*YOUR ASSIGNMENT*
If a line in the data contains "computer", copy it out.

[Saved entries]
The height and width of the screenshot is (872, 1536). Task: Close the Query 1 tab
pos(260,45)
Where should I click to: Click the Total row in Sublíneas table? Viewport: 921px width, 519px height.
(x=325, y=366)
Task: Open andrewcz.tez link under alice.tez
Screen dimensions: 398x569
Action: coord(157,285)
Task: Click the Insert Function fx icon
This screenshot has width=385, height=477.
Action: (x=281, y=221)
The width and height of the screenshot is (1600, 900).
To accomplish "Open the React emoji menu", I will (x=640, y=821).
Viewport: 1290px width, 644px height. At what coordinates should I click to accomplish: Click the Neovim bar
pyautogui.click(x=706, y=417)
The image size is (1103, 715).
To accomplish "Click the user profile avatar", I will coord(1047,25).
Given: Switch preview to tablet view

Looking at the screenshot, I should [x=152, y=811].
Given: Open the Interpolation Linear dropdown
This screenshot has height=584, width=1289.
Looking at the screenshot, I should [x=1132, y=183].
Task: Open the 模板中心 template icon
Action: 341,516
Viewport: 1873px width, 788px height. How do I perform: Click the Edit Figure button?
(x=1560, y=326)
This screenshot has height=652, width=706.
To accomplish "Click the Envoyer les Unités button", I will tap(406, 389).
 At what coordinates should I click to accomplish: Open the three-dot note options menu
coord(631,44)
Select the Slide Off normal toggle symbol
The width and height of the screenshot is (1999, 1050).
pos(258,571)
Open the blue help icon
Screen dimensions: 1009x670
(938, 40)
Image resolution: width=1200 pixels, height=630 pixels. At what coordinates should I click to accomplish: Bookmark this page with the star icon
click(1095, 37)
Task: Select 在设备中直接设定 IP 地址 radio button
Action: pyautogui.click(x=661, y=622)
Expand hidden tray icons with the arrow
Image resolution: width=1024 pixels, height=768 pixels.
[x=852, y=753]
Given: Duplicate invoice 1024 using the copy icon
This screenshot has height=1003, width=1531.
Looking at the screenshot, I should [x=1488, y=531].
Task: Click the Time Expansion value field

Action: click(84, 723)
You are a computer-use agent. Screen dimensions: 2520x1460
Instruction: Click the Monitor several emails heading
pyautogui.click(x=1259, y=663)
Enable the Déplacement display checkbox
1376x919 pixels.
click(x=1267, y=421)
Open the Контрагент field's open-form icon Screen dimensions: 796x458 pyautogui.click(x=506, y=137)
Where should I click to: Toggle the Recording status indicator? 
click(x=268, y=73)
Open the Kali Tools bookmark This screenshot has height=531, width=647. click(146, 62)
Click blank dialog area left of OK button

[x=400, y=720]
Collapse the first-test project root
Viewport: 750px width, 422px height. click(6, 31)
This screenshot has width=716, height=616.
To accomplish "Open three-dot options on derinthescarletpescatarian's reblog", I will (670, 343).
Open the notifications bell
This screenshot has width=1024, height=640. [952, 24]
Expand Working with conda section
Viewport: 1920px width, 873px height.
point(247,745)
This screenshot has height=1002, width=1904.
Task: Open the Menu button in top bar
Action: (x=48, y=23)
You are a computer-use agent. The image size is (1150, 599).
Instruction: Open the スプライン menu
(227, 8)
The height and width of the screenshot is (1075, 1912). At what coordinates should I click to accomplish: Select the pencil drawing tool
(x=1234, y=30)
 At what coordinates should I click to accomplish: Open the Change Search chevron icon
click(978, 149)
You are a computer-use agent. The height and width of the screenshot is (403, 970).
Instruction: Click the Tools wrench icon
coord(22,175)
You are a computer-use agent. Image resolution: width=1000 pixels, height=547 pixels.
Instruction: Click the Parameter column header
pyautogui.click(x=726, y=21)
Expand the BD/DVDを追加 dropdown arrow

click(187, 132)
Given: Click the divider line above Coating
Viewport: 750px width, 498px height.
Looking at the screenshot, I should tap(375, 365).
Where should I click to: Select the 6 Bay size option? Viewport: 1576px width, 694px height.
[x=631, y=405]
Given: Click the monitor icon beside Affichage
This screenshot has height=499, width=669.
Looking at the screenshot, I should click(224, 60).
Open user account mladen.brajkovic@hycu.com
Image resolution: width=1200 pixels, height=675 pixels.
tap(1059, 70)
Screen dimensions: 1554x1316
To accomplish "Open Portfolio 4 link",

*TASK OUTPUT*
You are a computer-use agent. Screen dimensions: 2520x1460
You are a computer-use agent. The image size is (1150, 599).
You are a computer-use agent. The height and width of the screenshot is (403, 970).
You are a computer-use agent. Image resolution: width=1000 pixels, height=547 pixels.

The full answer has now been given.